• [Исходный текст]:

=-=-=

Тригонометрия замечательна тем, что дает возможность преобразовывать величины, непосредственно измерить которые невозможно, например расстояние от Земли до Венеры, в нечто, измеримое с поверхности Земли, например углы или расстояние между двумя точками на Земле. Это вычисление представляло собой сложное, но изобретательное применение абстрактной математической мысли в сочетании с практическими астрономическими наблюдениями.

 

Прохождение Венеры, видимое из двух разных точек на Земле

 

Проблема заключалась в том, что такие транзиты случаются нечасто. С 1400 г. Венера проходила через диск Солнца всего десять раз. Грегори сначала предлагал использовать транзит Меркурия, так как следующее прохождение Венеры ожидалось лишь в 1761 г. Эдмонд Галлей знал о его работе и произвел наблюдения прохождения Меркурия, произошедшего в 1676 г. Однако оказалось, что кроме этого было произведено всего одно наблюдение: теоретически этого было достаточно для вычисления расстояния, но с учетом возможных ошибок число наблюдений следовало сделать как можно большим.

=-=-=

• [Фрагмент данных]:
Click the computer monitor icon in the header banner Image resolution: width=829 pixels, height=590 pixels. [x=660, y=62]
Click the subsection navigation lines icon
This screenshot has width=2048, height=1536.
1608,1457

=-=-=

• [Необходимые действия]:
1. Сколько раз, согласно тексту о прохождении Венеры, Венера проходила через диск Солнца с 1400 г.?
2. Выведите из текста о прохождении Венеры отрывок от слов «Проблема заключалась в» до слов «как можно большим.» включительно.
3. Напишите продолжение текста о прохождении Венеры, начиная после его последнего предложения.
Данные представляют собой отдельный материал и к тексту о прохождении Венеры не относятся.

• [Ответы по заданиям]:
1. Всего десять раз.

2.
Проблема заключалась в том, что такие транзиты случаются нечасто. С 1400 г. Венера проходила через диск Солнца всего десять раз. Грегори сначала предлагал использовать транзит Меркурия, так как следующее прохождение Венеры ожидалось лишь в 1761 г. Эдмонд Галлей знал о его работе и произвел наблюдения прохождения Меркурия, произошедшего в 1676 г. Однако оказалось, что кроме этого было произведено всего одно наблюдение: теоретически этого было достаточно для вычисления расстояния, но с учетом возможных ошибок число наблюдений следовало сделать как можно большим.

3.
Расстояние от Земли до Солнца в конце концов смогли определить благодаря многочисленным наблюдениям прохождений Венеры в 1761 и 1769 гг. В ходе одного из первых согласованных всемирных научных экспериментов такого рода было вычислено, что Земля находится приблизительно в 153 000 000 км от Солнца. К сожалению, Галлей умер приблизительно за 19 лет до этого и не увидел кульминации проекта, который он пытался осуществить почти 90 годами раньше. Современные вычисления дают для среднего расстояния между Солнцем и Землей значение, равное 149 597 870 700 м.
Эти результаты дали первое представление о том, какие гигантские расстояния заключены в моем бумажном глобусе неба. Астрономы древности считали, что моя бумажная модель содержит меньшие глобусы, в которые вписаны планеты. Если бы они были правы, диаметры таких глобусов составляли бы миллионы километров.
Меня неизменно поражает способность тригонометрии преобразовывать измерения расстояний на Земле в измерения расстояний до планет, на которых никогда не бывал человек. Позднее последовали другие впечатляющие математические свершения. Телескопы и свет оказались не единственными инструментами для поисков того, что находится в космосе. Выяснилось, что математика тоже может увеличить дальность видения Вселенной, причем настолько, чтобы успешно предсказать существование новой планеты еще до того, как ее впервые увидят в окуляре телескопа.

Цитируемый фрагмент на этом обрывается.